The newspaper’s attorney countered that the redactions were unwarranted, but the city attorney insisted that the records contained confidential information and would not be released in full. The city would provide only the most basic information contained on the bills: name of the law firm, name of the case, time spent on the case, the attorney’s fee, costs and total bill amount.

In March 1998, the newspaper sued under the Kansas Open Records Act in state court in Olathe to force Overland Park to turn over its law firm billing records. The city objected, claiming that exemptions to the open records law allowed it to keep all attorney-client records secret.

The court ruled in July 1998 that billing statements were not automatically covered by the attorney-client privilege exemption merely because they were from an attorney. Instead, the court ordered the city to detail the reasons for its use of exemptions as they had been applied to withhold specific information in individual records.

In what the city’s attorneys described in court filings as a “good faith” effort to comply with the court order, the city then submitted copies of the redacted documents and a log sheet to the court. The log sheet identified the exemptions the city claimed for each record but not specific exemptions justifying withholding of each piece of information.

The newspaper claimed that the city had not complied with the court’s order and so had waived any right to argue the billing statements were privileged. The newspaper asked the court to produce unredacted copies of all the requested billing statements.

In November 1998, the court ruled that the city had failed to satisfy the order. It had left the court guessing as to the contents of the documents and the appropriateness of the exemptions. When the city appealed, the case was transferred from the intermediate appeals court to the state’s Supreme Court in February 1998.

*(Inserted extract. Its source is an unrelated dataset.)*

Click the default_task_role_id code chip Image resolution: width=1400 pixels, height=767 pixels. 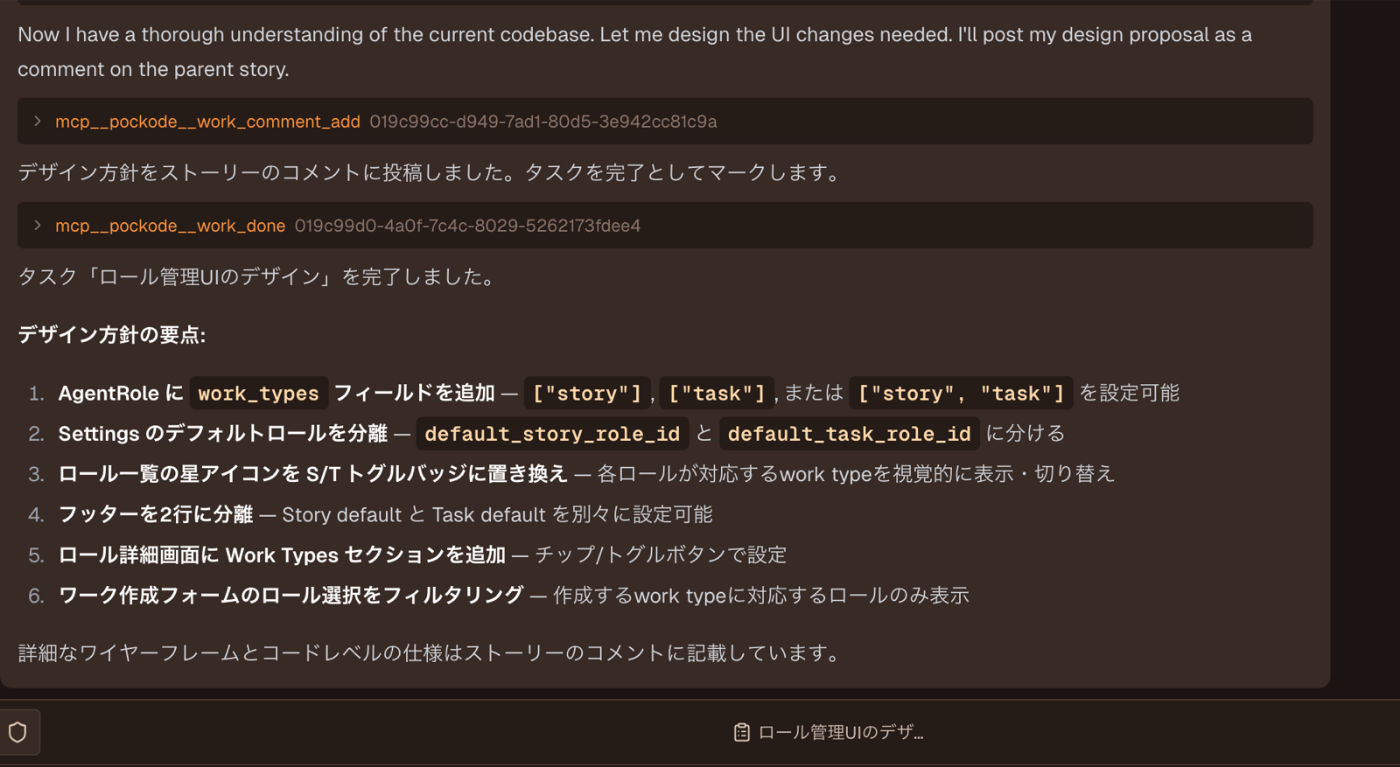(849, 434)
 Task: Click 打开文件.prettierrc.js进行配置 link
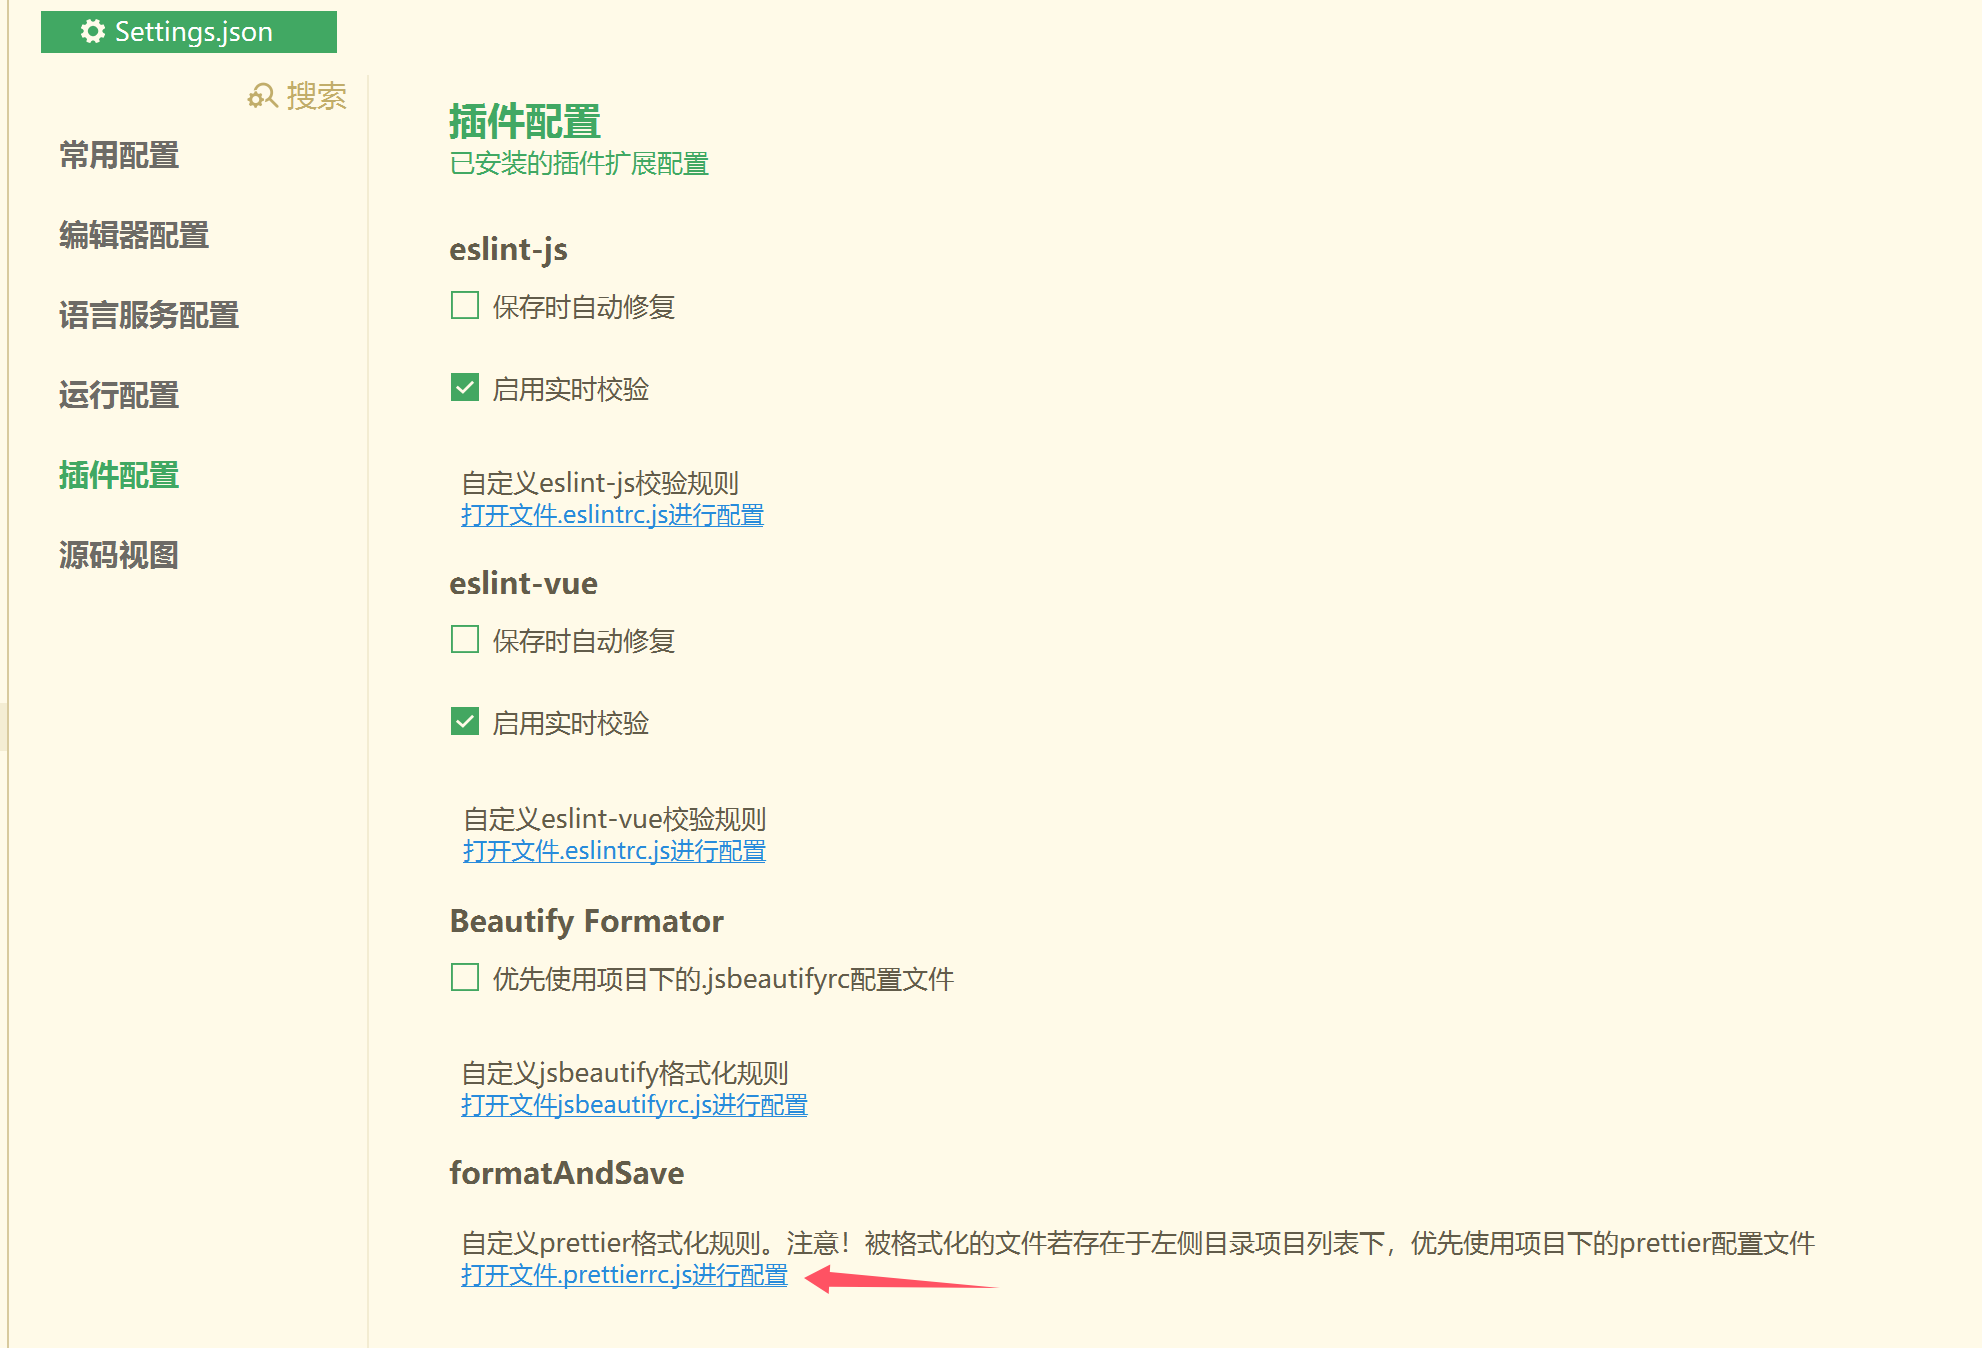pyautogui.click(x=624, y=1275)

The city told the Supreme Court that all communications between a client and attorney are privileged and, therefore, exempt from disclosure under the open records law. It said granting access to the billing statements would thwart the policy behind the attorney-client privilege: To allow attorneys and their clients to communicate freely without fear that the information discussed could later be used against them.

The city also said it feared that the order requiring release of billing statements would constitute a waiver of the attorney-client privilege for other communications on the same subjects.

“Even a slight erosion of the bedrock on which the attorney-client privilege is based” will profoundly impact clients’ reliance on their lawyers, the city said.

The newspaper responded that requiring the city to release its billing statements was appropriate given the insufficiency of the city’s description of the withheld records. In any event, the privilege applies only to the confidential communications between a client and an attorney giving him legal advice, the newspaper argued. It was never intended to apply to billing statements.

The newspaper said public policy supported its position. The public has a strong interest in monitoring government expenses including legal expenses.

In January 2000, the Supreme Court ruled that the privilege did not apply to every attorney-client communication. Only communications in which an attorney conveys legal advice can be kept secret, the court ruled. Because the open records law mandates broad disclosure of public records and because the district court had not abused its discretion, the Supreme Court said it would not disturb the order requiring the city to release all of its legal billing records.